Washington - Bislang hat Donald Trump nicht übermäßig viele seiner Wahlversprechen umgesetzt: Die Gesundheitsreform scheiterte, der Einreisestopp für Moslems wurde von den Gerichten kassiert, und die unsichere Finanzierung lässt die Grenzmauer zu Mexiko zumindest wackeln.

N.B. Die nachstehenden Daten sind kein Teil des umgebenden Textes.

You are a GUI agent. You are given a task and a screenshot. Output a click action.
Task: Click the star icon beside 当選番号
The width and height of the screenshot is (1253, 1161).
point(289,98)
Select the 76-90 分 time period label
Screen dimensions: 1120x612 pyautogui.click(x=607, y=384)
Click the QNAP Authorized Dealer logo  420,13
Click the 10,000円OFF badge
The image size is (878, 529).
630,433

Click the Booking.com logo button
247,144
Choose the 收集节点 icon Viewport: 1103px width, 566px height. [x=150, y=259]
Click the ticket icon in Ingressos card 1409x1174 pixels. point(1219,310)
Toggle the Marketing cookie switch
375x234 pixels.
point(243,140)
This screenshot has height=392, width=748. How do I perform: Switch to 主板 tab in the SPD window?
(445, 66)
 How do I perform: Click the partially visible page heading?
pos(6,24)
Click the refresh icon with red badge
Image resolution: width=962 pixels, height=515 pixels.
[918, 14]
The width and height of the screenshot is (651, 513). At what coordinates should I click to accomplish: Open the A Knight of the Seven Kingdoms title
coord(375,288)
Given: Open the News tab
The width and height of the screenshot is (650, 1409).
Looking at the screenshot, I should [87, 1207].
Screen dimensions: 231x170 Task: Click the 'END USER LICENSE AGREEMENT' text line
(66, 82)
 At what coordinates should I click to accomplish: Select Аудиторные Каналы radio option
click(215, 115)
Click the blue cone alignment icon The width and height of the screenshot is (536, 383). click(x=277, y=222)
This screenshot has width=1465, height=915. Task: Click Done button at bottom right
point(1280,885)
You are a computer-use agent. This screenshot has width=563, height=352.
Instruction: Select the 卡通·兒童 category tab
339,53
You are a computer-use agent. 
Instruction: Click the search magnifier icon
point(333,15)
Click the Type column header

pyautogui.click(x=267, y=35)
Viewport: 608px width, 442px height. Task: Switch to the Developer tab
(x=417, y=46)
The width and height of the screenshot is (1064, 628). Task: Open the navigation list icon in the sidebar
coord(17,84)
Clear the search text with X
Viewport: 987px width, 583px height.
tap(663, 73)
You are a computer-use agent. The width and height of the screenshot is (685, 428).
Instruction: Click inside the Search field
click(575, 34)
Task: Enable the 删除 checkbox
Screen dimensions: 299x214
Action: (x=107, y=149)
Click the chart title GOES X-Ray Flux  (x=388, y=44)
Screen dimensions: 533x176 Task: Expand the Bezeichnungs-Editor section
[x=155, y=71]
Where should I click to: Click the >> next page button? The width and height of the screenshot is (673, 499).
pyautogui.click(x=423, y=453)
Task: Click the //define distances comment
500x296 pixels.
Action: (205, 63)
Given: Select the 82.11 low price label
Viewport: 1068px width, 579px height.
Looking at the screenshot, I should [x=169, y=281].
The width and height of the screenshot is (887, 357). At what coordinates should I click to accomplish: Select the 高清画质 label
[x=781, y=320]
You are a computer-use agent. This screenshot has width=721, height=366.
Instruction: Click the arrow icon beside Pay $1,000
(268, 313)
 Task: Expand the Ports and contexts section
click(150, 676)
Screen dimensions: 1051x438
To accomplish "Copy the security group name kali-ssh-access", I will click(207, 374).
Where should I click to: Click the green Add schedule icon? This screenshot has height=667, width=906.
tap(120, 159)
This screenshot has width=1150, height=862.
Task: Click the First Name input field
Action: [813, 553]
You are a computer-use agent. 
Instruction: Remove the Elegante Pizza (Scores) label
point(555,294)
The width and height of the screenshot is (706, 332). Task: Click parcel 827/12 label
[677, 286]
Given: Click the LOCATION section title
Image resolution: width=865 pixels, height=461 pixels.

Trump will endlich Handlungsfähigkeit beweisen

Doch nun will der US-Präsident mit einem „Riesending“ (Eigenwerbung) endlich Handlungsfähigkeit beweisen: Trump plant eine gewaltige Steuersenkung für Unternehmen und auch für Familien mit mittlerem Einkommen. Der Plan dürfte in den nächsten zehn Jahren zu Einnahmeausfällen von mehr als 2000 Milliarden Dollar führen.

Die Details der Reform, die Trumps Finanzminister Steven Mnuchin am späteren Mittwoch (US-Zeit) offiziell ankündigen sollte, dürften frühestens im Sommer feststehen. Dennoch ist nach Aussagen hochrangiger Vertreter der Regierung und der Republikaner, die an den Vorbereitungen teilnahmen, die Richtung klar: Trump will durch eine drastische Senkung des Körperschaftsteuersatzes von derzeit 35 auf 15 Prozent die heimischen Unternehmen entlasten.

Der neue niedrigere Satz soll auch für die zahlreichen kleineren Betriebe und Familienunternehmen gelten, die bislang mit dem persönlichen Einkommensteuersatz des Inhabers (maximal 39,6 Prozent) belastet werden. Zu dieser Gruppe gehört auch Trumps Immobilienimperium. Der Präsident würde also selbst massiv von der Reform profitieren.

Im Wahlkampf hatte Trump auch eine Entlastung der Mittelschicht versprochen. Dazu sollen offenbar die steuerlichen Freibeträge deutlich erhöht werden. Sie liegen derzeit bei 6300 Dollar für Singles und 12.600 Dollar für Paare. Im Gegenzug sollen zahlreiche Abschreibungsmöglichkeiten gekippt und Schlupflöcher geschlossen werden, die allerdings bislang nicht benannt sind.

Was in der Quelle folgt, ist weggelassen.